Description
Large language models serve a variety of generative AI use cases. However, they are primarily trained on English datasets that do not possess cultural information to reach a global audience adequately.
This workshop aims to bring together researchers working on building non-English, bi-lingual, and multi-lingual language models. We are interested in all aspects, implications, and challenges of building non-English and multilingual models. This includes the following:
- Dataset sourcing and cleaning
- Best practices for mixing different languages and datasets
- Pre-training and continuous training recipes in data-constrained environments with low-resource languages
- Instruction tuning without instruction datasets available in target languages
- Benchmarking and evaluation of these models in the world where most of the public and commonly used benchmarks are in English
- Alignment with target cultural aspects
As a group, we will share our mistakes and learnings, best practices, and aspirations. We aim to bring together experts in the field, engage in a meaningful dialogue, and foster solutions that promote equity and inclusivity in the AI landscape.
Session I
Neha Sengupta
Principal Applied Scientist, G42
Developing Arabic centric bilingual LLMs
Abstract: This talk will present an overview of our experience of training Jais and Jais-chat, a family of Arabic centric bilingual LLMs. The Jais and Jais-chat models were trained by Core42, Cerebras ,and MBZUAI in collaboration on the Condor Galaxy supercomputer. At 30 Billion parameters, Jais and Jais-chat are the world’s largest and best performing Arabic centric open LLMs.
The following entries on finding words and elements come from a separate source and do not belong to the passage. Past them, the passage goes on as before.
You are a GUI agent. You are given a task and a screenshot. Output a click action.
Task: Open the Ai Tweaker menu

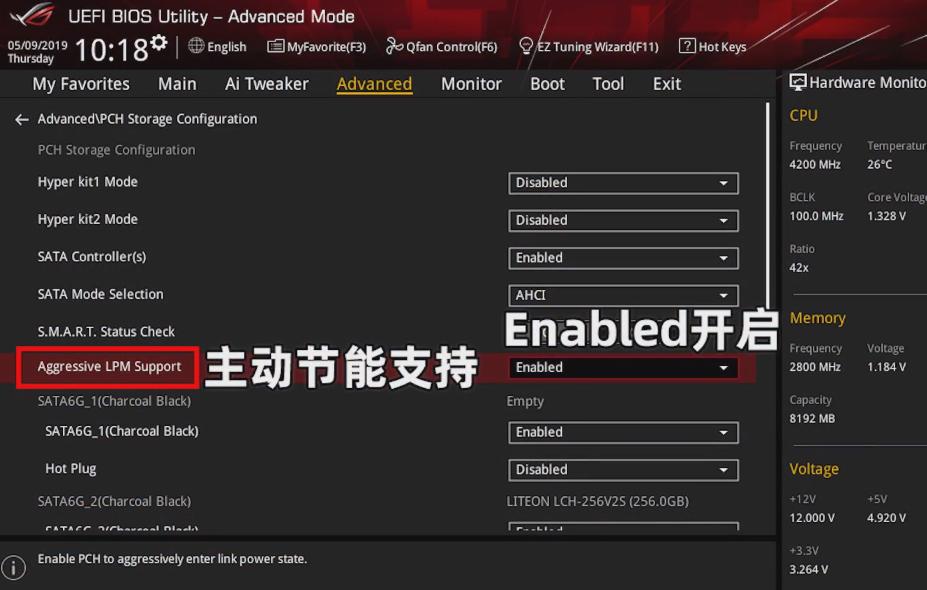(x=266, y=84)
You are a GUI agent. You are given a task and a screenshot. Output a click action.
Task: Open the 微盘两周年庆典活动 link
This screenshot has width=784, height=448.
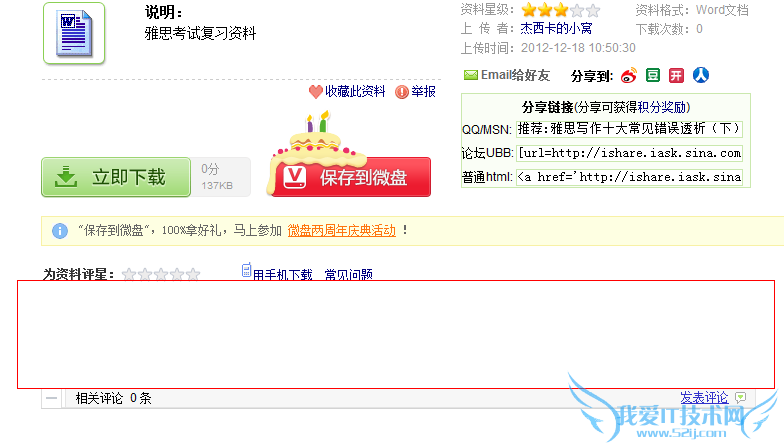click(342, 230)
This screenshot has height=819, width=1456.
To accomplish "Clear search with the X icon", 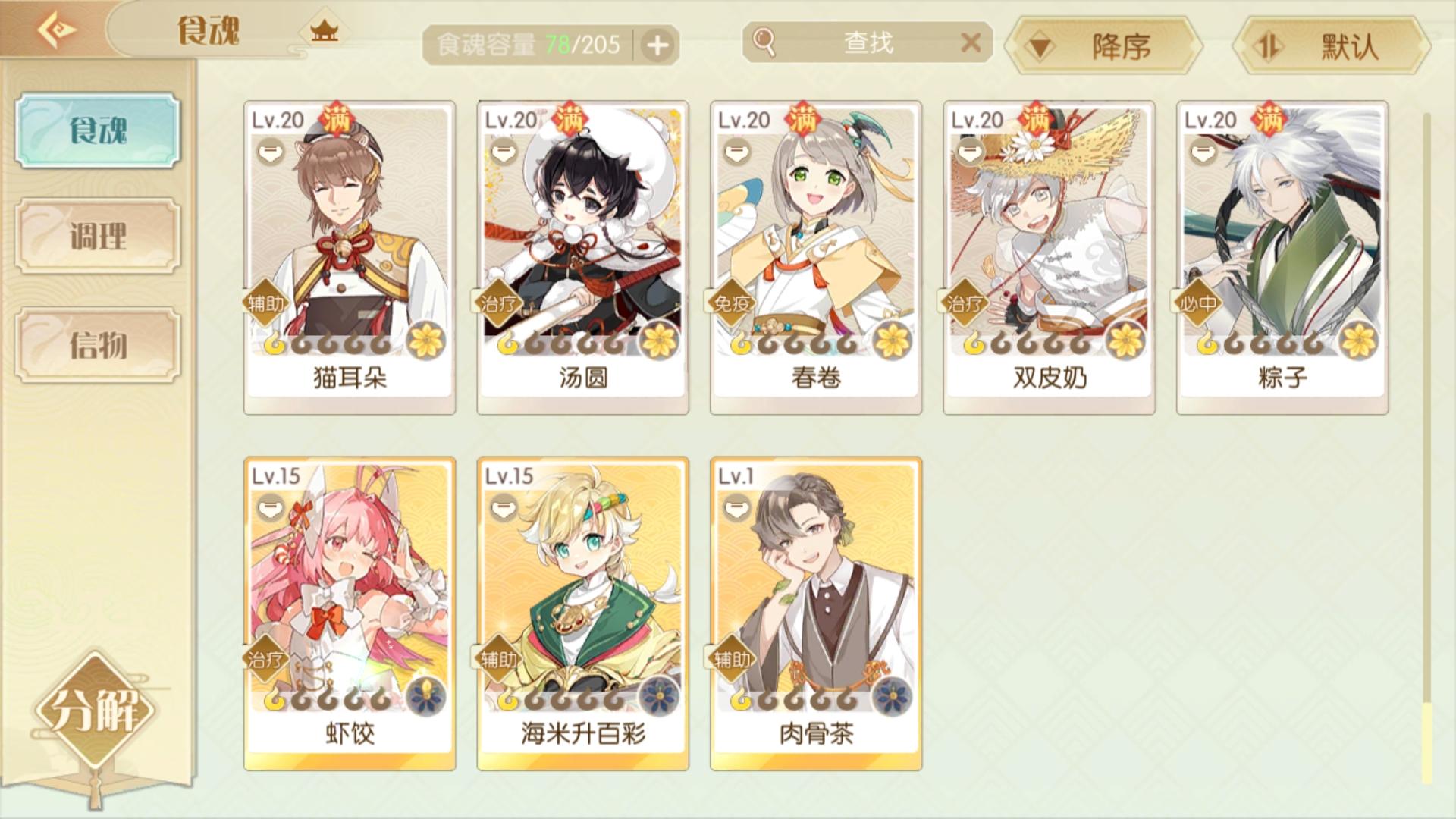I will [x=971, y=42].
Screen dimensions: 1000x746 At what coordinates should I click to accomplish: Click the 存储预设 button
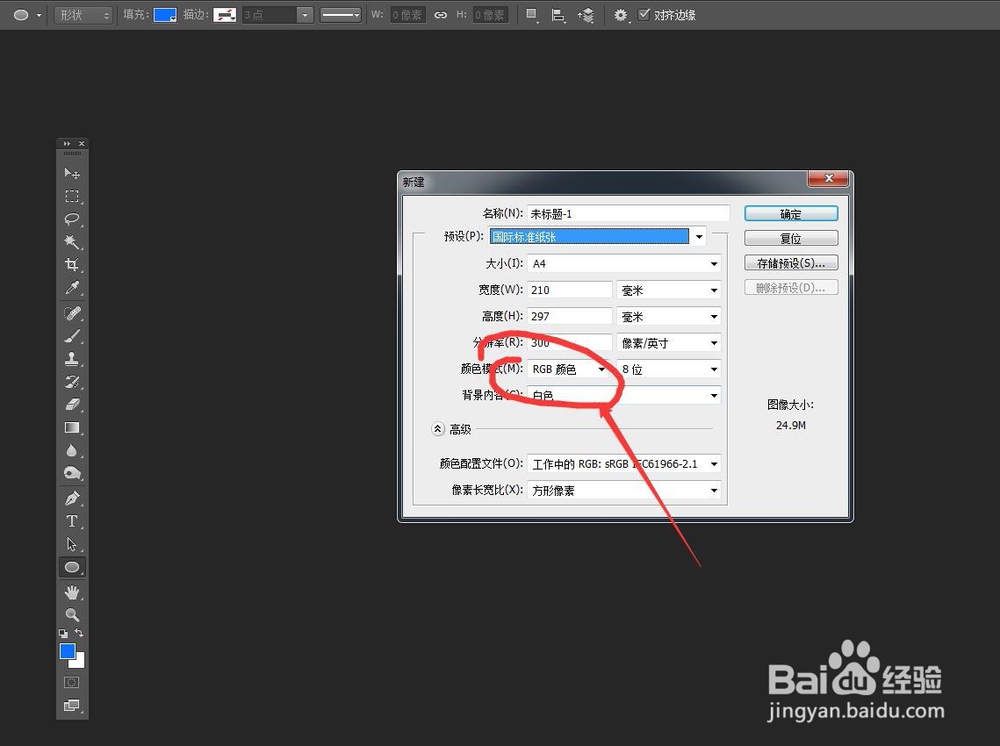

We will begin by discussing the motivating factors and primary challenges of training Jais, including those of Arabic data collection and processing. We will dive into the supervised fine-tuning data and methodology for building Jais-chat, a bilingual Arabic-centric chat model. We will also discuss our ongoing work and preliminary results on aligning Jais-chat to human preferences. Finally, we will conclude with the ways to access Jais, and the roadmap ahead.
Joel Hestness
Principal Research Scientist, Cerebras Systems
Pretraining the Jais Bilingual Arabic-English Language Models
Abstract: In this talk, we will present details of the pretraining process for Jais models, a series of bilingual Arabic-English language models. Jais models are the current best Arabic models, and they show English capability competitive with state-of-the-art models, even when trained with fewer English tokens. We have scaled Jais models to 13B and 30B parameters.
We will discuss pretraining techniques we combined that result in state-of-the-art Arabic capabilities. Our vocabulary selection process ensures the model can access balanced capability in both Arabic and English. We will describe our use of Maximal Update Parameterization, which simplifies hyperparameter selection leading to predictable model scaling. Our scaling laws tests show we can mix Arabic and English in a 1:2 ratio and achieve near-perfect scaling in both languages.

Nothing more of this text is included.